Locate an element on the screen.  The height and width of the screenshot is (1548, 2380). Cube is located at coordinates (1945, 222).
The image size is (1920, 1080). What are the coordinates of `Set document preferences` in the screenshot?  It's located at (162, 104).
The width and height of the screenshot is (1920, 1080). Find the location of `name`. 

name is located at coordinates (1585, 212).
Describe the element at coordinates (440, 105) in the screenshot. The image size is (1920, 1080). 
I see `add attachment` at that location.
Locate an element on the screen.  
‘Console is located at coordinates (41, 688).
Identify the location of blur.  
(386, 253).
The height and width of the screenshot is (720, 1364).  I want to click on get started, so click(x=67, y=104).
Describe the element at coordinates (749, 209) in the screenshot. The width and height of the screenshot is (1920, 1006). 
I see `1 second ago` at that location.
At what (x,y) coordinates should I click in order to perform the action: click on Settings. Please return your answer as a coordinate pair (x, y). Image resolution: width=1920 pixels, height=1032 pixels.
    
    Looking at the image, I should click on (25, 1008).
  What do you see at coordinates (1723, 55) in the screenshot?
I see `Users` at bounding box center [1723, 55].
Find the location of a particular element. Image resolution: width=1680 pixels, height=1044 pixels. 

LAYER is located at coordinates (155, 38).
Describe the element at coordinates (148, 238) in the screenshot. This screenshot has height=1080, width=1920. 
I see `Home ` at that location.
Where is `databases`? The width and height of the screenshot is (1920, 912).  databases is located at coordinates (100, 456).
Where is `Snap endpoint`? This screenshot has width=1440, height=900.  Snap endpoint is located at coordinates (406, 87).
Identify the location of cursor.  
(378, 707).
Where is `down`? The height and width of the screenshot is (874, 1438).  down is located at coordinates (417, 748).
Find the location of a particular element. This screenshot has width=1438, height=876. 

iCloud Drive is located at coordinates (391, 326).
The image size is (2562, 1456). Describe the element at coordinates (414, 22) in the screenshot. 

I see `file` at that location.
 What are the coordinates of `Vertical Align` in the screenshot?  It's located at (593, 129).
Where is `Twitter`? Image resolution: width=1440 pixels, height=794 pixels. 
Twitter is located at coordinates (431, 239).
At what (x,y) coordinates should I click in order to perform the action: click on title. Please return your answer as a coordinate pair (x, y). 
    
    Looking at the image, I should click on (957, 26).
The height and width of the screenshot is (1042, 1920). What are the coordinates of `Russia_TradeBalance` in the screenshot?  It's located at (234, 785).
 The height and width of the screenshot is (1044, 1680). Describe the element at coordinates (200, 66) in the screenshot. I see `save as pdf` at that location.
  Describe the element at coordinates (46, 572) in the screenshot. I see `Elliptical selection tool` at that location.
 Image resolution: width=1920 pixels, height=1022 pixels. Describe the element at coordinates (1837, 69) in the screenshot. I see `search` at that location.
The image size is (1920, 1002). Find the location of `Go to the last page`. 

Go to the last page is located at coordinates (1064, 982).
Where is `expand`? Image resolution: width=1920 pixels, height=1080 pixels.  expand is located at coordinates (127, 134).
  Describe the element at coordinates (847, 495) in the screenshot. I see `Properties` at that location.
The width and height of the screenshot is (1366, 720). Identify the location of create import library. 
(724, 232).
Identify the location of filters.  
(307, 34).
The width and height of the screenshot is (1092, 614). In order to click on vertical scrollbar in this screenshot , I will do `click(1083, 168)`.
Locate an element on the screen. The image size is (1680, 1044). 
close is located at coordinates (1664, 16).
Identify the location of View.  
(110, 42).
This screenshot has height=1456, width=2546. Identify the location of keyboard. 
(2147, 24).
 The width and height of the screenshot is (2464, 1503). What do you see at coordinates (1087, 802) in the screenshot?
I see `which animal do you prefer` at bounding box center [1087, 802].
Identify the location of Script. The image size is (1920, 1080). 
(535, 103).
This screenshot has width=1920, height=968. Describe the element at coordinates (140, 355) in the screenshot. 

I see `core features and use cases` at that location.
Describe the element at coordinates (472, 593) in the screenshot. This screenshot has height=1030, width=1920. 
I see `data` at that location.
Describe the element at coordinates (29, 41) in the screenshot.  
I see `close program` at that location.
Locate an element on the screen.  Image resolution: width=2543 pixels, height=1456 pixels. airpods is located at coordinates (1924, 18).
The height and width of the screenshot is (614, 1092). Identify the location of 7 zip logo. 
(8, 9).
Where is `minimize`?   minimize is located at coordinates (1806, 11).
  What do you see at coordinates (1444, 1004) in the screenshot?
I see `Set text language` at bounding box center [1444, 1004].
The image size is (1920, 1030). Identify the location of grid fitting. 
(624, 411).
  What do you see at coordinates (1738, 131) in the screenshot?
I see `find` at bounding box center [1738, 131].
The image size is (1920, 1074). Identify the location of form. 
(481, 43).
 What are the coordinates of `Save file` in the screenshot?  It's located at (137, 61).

::::

[Task]: Reproduce all of the lines above word for word, changing nothing.

[Exercise response]:
Locate an element on the screen.  The height and width of the screenshot is (1548, 2380). Cube is located at coordinates (1945, 222).
The image size is (1920, 1080). What are the coordinates of `Set document preferences` in the screenshot?  It's located at (162, 104).
The width and height of the screenshot is (1920, 1080). Find the location of `name`. 

name is located at coordinates (1585, 212).
Describe the element at coordinates (440, 105) in the screenshot. The image size is (1920, 1080). 
I see `add attachment` at that location.
Locate an element on the screen.  
‘Console is located at coordinates (41, 688).
Identify the location of blur.  
(386, 253).
The height and width of the screenshot is (720, 1364).  I want to click on get started, so click(x=67, y=104).
Describe the element at coordinates (749, 209) in the screenshot. The width and height of the screenshot is (1920, 1006). 
I see `1 second ago` at that location.
At what (x,y) coordinates should I click in order to perform the action: click on Settings. Please return your answer as a coordinate pair (x, y). Image resolution: width=1920 pixels, height=1032 pixels.
    
    Looking at the image, I should click on (25, 1008).
  What do you see at coordinates (1723, 55) in the screenshot?
I see `Users` at bounding box center [1723, 55].
Find the location of a particular element. Image resolution: width=1680 pixels, height=1044 pixels. 

LAYER is located at coordinates (155, 38).
Describe the element at coordinates (148, 238) in the screenshot. This screenshot has height=1080, width=1920. 
I see `Home ` at that location.
Where is `databases`? The width and height of the screenshot is (1920, 912).  databases is located at coordinates (100, 456).
Where is `Snap endpoint`? This screenshot has width=1440, height=900.  Snap endpoint is located at coordinates (406, 87).
Identify the location of cursor.  
(378, 707).
Where is `down`? The height and width of the screenshot is (874, 1438).  down is located at coordinates (417, 748).
Find the location of a particular element. This screenshot has width=1438, height=876. 

iCloud Drive is located at coordinates (391, 326).
The image size is (2562, 1456). Describe the element at coordinates (414, 22) in the screenshot. 

I see `file` at that location.
 What are the coordinates of `Vertical Align` in the screenshot?  It's located at (593, 129).
Where is `Twitter`? Image resolution: width=1440 pixels, height=794 pixels. 
Twitter is located at coordinates (431, 239).
At what (x,y) coordinates should I click in order to perform the action: click on title. Please return your answer as a coordinate pair (x, y). 
    
    Looking at the image, I should click on (957, 26).
The height and width of the screenshot is (1042, 1920). What are the coordinates of `Russia_TradeBalance` in the screenshot?  It's located at (234, 785).
 The height and width of the screenshot is (1044, 1680). Describe the element at coordinates (200, 66) in the screenshot. I see `save as pdf` at that location.
  Describe the element at coordinates (46, 572) in the screenshot. I see `Elliptical selection tool` at that location.
 Image resolution: width=1920 pixels, height=1022 pixels. Describe the element at coordinates (1837, 69) in the screenshot. I see `search` at that location.
The image size is (1920, 1002). Find the location of `Go to the last page`. 

Go to the last page is located at coordinates (1064, 982).
Where is `expand`? Image resolution: width=1920 pixels, height=1080 pixels.  expand is located at coordinates (127, 134).
  Describe the element at coordinates (847, 495) in the screenshot. I see `Properties` at that location.
The width and height of the screenshot is (1366, 720). Identify the location of create import library. 
(724, 232).
Identify the location of filters.  
(307, 34).
The width and height of the screenshot is (1092, 614). In order to click on vertical scrollbar in this screenshot , I will do `click(1083, 168)`.
Locate an element on the screen. The image size is (1680, 1044). 
close is located at coordinates (1664, 16).
Identify the location of View.  
(110, 42).
This screenshot has height=1456, width=2546. Identify the location of keyboard. 
(2147, 24).
 The width and height of the screenshot is (2464, 1503). What do you see at coordinates (1087, 802) in the screenshot?
I see `which animal do you prefer` at bounding box center [1087, 802].
Identify the location of Script. The image size is (1920, 1080). 
(535, 103).
This screenshot has width=1920, height=968. Describe the element at coordinates (140, 355) in the screenshot. 

I see `core features and use cases` at that location.
Describe the element at coordinates (472, 593) in the screenshot. This screenshot has height=1030, width=1920. 
I see `data` at that location.
Describe the element at coordinates (29, 41) in the screenshot.  
I see `close program` at that location.
Locate an element on the screen.  Image resolution: width=2543 pixels, height=1456 pixels. airpods is located at coordinates (1924, 18).
The height and width of the screenshot is (614, 1092). Identify the location of 7 zip logo. 
(8, 9).
Where is `minimize`?   minimize is located at coordinates (1806, 11).
  What do you see at coordinates (1444, 1004) in the screenshot?
I see `Set text language` at bounding box center [1444, 1004].
The image size is (1920, 1030). Identify the location of grid fitting. 
(624, 411).
  What do you see at coordinates (1738, 131) in the screenshot?
I see `find` at bounding box center [1738, 131].
The image size is (1920, 1074). Identify the location of form. 
(481, 43).
 What are the coordinates of `Save file` in the screenshot?  It's located at (137, 61).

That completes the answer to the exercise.